My fellow members are Awesome cooks!

Good luck to all


----------



## vortreker

*I absolutely cannot choose one over another.*

*You folks are absolutely some of the most talented and imaginative Chefs/cooks on the planet*


----------



## JckDanls 07

You gotta be kid'n me...   you want me to pick just one ?   No way in hell can I do that...  These are all awesome...  I am sending all 12 contestants a pre-paid postage box so they can send me a sample of their fix-in's...


----------



## bratrules

hard choice to make!!! it all looks really good!!


----------



## thoseguys26

Apparently I haven't even scratched the surface of this website! I got some recipe ideas, then decided to join cause it was a very impressive website, made my first post, met some people, and finally started digging through and getting to know the layout. Yeah, you do a monthly throwdown, AWESOME - You'll see me next month! !!!!!!  My new smoker is coming in 5 days and I'm ready for action!

Great looking FOOD everyone.  I love sharing / learning new techniques and ideas. The voting isn't over yet so I won't say anything but 'dang' that's a tough choice!

SWF, when's the 'live' throwdown so we all don't have to look at pictures??!! ;)  Nice work everyone.


----------



## larryr

New to this site.  These are amazing!  Congratulations to all.


----------



## alelover

Bump.


----------



## alelover

bmudd14474 said:


> Voting is open until next Saturday.


When Saturday starts or when it ends?


----------



## bmudd14474

alelover said:


> bmudd14474 said:
> 
> 
> 
> Voting is open until next Saturday.
> 
> 
> 
> 
> 
> When Saturday starts or when it ends?
Click to expand...


Ends. So Sunday we will have the winners


----------



## big casino

Just a little more than 12hrs left!


----------



## alelover

12 hrs 30 minutes left.


----------



## papagrizz

Tough to decide but placed my vote on presentation and innovation.
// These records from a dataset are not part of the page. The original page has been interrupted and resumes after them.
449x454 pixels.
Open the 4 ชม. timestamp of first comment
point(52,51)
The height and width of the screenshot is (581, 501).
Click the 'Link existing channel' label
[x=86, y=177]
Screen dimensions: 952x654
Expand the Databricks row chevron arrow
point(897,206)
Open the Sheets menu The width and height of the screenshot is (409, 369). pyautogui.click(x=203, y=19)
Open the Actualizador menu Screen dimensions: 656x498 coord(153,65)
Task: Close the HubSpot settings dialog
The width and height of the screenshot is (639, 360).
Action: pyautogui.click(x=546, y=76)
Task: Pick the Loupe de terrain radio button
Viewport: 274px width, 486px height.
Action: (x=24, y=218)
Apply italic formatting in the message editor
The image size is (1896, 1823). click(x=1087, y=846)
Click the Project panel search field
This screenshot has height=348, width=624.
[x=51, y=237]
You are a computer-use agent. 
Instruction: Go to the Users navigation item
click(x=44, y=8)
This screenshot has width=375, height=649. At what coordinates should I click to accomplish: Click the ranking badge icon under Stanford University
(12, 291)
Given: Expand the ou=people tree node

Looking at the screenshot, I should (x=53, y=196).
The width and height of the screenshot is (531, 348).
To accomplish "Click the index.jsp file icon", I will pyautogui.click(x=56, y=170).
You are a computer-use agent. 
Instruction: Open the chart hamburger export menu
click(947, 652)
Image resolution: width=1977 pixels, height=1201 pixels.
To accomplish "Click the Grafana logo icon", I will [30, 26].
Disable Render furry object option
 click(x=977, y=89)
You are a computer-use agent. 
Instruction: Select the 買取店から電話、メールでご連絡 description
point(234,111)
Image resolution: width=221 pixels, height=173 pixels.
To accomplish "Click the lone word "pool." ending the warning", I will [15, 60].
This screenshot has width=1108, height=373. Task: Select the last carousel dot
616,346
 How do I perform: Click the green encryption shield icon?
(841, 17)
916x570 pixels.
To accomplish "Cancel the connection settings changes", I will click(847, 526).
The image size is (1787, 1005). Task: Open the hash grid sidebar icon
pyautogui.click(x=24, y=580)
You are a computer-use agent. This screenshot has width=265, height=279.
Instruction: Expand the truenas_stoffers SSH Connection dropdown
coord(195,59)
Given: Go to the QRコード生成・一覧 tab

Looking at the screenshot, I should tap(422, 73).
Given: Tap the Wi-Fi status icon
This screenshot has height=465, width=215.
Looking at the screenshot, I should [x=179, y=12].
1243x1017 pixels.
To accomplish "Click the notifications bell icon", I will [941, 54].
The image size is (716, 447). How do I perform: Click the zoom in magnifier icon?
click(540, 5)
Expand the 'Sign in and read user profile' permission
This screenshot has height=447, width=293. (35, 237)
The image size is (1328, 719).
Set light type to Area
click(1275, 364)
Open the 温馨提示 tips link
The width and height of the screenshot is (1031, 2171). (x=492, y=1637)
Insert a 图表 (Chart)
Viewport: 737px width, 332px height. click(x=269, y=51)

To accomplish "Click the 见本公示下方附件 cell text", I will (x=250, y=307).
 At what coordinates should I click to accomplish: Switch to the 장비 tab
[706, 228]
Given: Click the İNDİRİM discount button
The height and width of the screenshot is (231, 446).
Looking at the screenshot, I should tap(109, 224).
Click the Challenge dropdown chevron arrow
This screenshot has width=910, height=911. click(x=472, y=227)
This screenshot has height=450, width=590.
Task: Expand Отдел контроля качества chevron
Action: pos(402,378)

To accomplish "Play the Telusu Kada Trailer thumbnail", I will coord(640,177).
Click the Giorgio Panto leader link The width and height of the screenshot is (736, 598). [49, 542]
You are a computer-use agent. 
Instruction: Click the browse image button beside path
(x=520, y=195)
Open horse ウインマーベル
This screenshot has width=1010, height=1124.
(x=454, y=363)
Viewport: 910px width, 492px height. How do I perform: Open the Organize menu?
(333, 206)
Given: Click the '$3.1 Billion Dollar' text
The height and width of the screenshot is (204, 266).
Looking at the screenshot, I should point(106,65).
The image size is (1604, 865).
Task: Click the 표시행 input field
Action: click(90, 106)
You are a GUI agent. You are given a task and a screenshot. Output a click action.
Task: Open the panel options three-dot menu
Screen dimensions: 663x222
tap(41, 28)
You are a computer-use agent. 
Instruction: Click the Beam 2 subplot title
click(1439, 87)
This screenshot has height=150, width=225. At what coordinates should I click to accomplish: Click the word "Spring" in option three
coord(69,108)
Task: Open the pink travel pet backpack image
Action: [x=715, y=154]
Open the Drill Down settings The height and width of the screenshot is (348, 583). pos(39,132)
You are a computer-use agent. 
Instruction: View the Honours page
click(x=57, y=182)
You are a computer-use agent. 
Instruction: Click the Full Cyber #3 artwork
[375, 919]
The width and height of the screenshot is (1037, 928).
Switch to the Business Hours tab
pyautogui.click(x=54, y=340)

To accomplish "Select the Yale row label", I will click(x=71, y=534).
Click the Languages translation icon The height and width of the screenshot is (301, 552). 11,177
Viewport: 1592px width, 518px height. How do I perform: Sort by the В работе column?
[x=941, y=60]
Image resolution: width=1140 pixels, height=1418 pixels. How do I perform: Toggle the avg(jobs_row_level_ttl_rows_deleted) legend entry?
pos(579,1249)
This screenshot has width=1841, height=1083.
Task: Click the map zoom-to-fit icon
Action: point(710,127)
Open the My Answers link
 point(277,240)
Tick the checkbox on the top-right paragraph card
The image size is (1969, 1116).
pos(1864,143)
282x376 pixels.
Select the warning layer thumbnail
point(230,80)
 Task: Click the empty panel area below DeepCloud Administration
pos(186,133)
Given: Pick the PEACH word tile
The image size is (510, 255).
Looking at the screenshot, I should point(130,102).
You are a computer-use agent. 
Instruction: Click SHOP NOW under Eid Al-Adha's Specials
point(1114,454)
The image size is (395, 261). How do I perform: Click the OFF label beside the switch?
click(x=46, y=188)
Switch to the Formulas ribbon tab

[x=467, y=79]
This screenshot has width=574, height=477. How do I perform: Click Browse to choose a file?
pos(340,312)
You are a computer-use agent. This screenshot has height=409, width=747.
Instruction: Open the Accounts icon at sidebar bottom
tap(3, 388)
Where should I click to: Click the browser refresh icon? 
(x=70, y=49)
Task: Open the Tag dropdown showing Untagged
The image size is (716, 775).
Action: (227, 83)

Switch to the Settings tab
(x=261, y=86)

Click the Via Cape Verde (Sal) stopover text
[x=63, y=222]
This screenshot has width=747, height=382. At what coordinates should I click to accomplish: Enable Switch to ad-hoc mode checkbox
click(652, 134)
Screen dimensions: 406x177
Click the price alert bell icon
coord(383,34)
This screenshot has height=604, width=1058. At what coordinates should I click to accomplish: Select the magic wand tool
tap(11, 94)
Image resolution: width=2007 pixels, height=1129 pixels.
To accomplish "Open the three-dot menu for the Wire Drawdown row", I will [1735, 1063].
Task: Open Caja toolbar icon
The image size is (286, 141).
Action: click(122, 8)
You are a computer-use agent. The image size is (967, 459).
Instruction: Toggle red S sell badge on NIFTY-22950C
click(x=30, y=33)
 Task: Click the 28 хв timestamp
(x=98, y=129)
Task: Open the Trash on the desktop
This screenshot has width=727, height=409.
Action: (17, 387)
Great job one and all, I just wish there was a way to invent a scratch and sniff for my computer monitor..


----------



## eman

I had to stare at each pic for a while. Still no help. So i went through them again and asked myself, self, If you could taste just one of these dishes which one would it be??? Finally decided on one and it got my vote.


----------



## alelover

Only 8 1/2 hours left. Let's get those votes in.


----------



## DanMcG

Cut off it midnight east coat or west coast? ...or the international date line? don't really matter to me cause I voted already , but some people ain't that local...

Bump again


----------



## alelover

Vote now


----------



## skeetermarine

I just want to know where to find the recipes for some of these entries?

I don't get on very much, and missed the voting. They all looked awesome...

Is there going to be a January Throwdown?


----------



## bmudd14474

I updated the thread to include who man what dish.


----------



## bmudd14474

SkeeterMarine said:


> I just want to know where to find the recipes for some of these entries?
> 
> I don't get on very much, and missed the voting. They all looked awesome...
> 
> Is there going to be a January Throwdown?



Now that Voting is over the members that made these will start posting the recipes.

There will not be a January TD but we will be back in Feb. I have been doing them ever other month.


----------